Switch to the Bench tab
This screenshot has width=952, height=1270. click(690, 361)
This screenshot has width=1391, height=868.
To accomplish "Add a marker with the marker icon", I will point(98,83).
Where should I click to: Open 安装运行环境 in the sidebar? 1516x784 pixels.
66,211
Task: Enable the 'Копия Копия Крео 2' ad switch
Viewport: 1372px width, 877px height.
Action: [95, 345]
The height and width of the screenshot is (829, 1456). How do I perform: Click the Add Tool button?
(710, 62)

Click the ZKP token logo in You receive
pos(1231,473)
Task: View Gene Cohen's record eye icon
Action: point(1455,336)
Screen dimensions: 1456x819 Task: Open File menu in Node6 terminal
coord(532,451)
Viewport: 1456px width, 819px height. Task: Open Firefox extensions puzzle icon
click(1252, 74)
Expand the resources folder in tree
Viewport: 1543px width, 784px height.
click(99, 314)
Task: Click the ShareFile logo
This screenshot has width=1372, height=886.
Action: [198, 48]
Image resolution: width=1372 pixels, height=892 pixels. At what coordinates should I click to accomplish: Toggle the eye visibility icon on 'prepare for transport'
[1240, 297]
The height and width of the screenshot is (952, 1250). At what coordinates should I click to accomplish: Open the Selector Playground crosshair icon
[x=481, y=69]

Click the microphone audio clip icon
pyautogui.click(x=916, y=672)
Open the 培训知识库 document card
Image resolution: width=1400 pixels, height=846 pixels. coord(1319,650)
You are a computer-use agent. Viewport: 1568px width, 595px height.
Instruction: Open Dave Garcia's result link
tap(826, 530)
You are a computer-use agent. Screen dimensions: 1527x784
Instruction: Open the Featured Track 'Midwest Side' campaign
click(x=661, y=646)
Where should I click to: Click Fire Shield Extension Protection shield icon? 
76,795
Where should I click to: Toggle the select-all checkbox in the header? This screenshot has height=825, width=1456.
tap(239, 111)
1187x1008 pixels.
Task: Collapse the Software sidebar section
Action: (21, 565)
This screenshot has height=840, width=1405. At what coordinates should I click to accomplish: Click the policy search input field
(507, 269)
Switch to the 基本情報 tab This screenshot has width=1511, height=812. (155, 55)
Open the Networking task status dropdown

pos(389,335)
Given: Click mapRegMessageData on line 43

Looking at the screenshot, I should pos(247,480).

^^^^^^^^

Work item.
Please copy out each line in the entries that mentions the string "agent".

Task response.
You are a computer-use agent. Viewport: 1568px width, 595px height.
You are a computer-use agent. Screen dimensions: 1527x784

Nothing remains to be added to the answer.